Jayakumar Aramugam, Ph.D., a neuroscientist and molecular biologist in the Department of Obstetrics, Gynecology and Reproductive Sciences, who along with Dr. Paidas showed the presence of virus in both patients’ placentas and also in the brain of the infant who died. Analysis of both placentas clearly demonstrated severe inflammatory changes in each placenta. Also striking, was the absence of a critical placental hormone, human chorionic gonadotrophin, which while essential for all fetal development is particularly important for brain development.

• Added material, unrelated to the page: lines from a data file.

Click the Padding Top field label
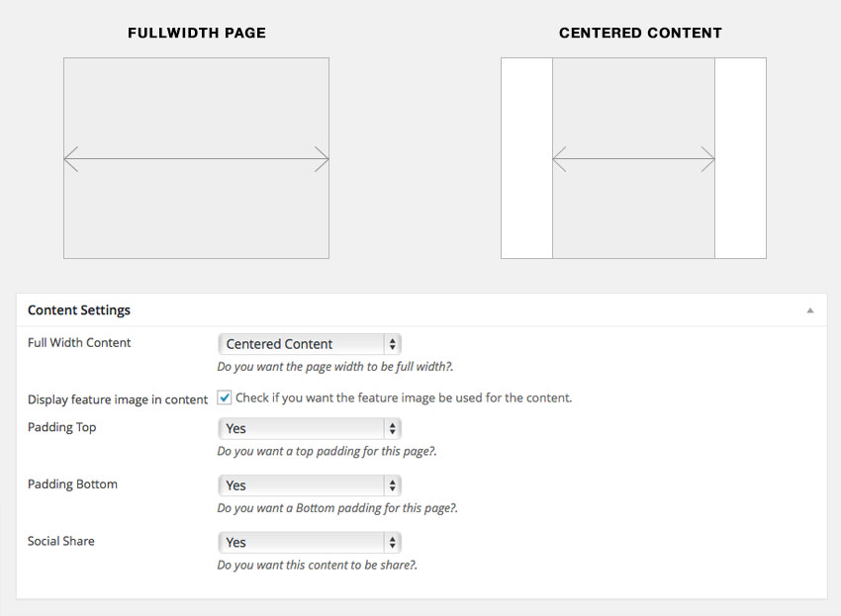Image resolution: width=841 pixels, height=616 pixels. 62,427
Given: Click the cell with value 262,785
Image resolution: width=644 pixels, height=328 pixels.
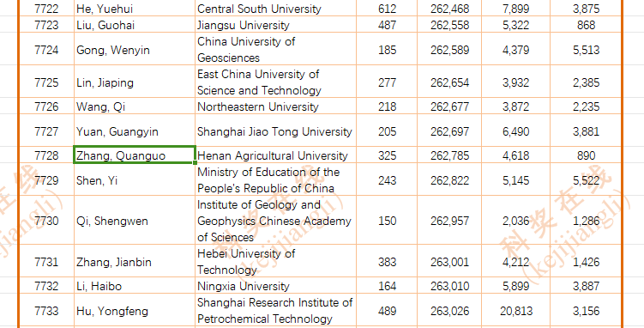Looking at the screenshot, I should click(x=449, y=155).
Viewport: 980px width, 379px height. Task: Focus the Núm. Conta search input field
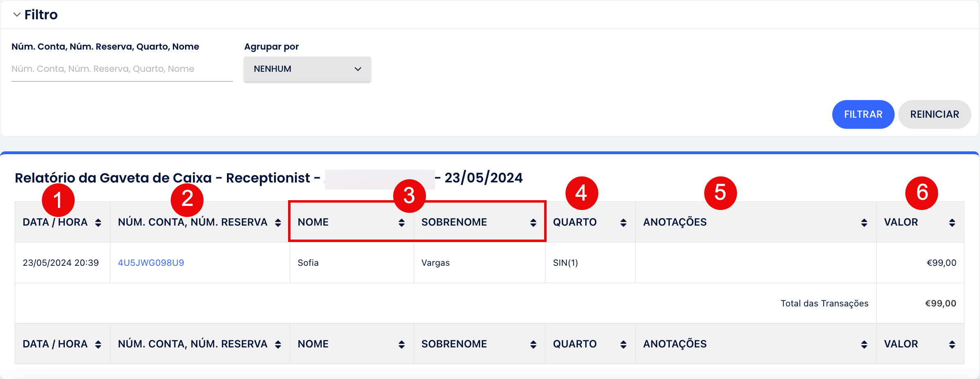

The authors stress that these were rare occurrences. UM clinicians have seen hundreds of pregnant women and delivering mothers with COVID-19 positivity; however, these were the only two women whose babies experienced the devastating brain injuries described in the paper. In both cases, the mothers contracted the infection in their second trimesters, and subsequently cleared it, but one had a repeat infection in their third trimesters, suggesting an unusual maternal and/or fetal immune response to the virus may have played a role.
“We need to continue our research to figure out why these two babies experienced such devastating results,” said Merline Benny, M.D., assistant professor of pediatrics, a neonatologist and first author on the paper. “Once we fully understand the causes, we can develop the most appropriate interventions.”